Exercise inputs:
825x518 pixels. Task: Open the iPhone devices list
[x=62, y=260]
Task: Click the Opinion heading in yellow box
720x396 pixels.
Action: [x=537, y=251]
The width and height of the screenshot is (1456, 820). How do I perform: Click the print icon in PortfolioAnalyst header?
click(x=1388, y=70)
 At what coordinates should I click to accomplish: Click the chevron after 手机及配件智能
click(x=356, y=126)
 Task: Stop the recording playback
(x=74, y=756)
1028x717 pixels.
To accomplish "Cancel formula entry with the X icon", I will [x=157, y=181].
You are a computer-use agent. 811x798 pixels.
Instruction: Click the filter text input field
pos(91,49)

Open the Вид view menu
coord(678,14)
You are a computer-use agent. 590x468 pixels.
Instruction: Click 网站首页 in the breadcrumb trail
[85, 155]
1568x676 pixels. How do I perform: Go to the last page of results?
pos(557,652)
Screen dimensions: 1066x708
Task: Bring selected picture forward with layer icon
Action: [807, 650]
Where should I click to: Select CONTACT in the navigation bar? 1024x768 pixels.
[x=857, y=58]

Short problem: Please give the material above again, copying every line exactly.

Reply to the exercise:
825x518 pixels. Task: Open the iPhone devices list
[x=62, y=260]
Task: Click the Opinion heading in yellow box
720x396 pixels.
Action: [x=537, y=251]
The width and height of the screenshot is (1456, 820). How do I perform: Click the print icon in PortfolioAnalyst header?
click(x=1388, y=70)
 At what coordinates should I click to accomplish: Click the chevron after 手机及配件智能
click(x=356, y=126)
 Task: Stop the recording playback
(x=74, y=756)
1028x717 pixels.
To accomplish "Cancel formula entry with the X icon", I will [x=157, y=181].
You are a computer-use agent. 811x798 pixels.
Instruction: Click the filter text input field
pos(91,49)

Open the Вид view menu
coord(678,14)
You are a computer-use agent. 590x468 pixels.
Instruction: Click 网站首页 in the breadcrumb trail
[85, 155]
1568x676 pixels. How do I perform: Go to the last page of results?
pos(557,652)
Screen dimensions: 1066x708
Task: Bring selected picture forward with layer icon
Action: [807, 650]
Where should I click to: Select CONTACT in the navigation bar? 1024x768 pixels.
[x=857, y=58]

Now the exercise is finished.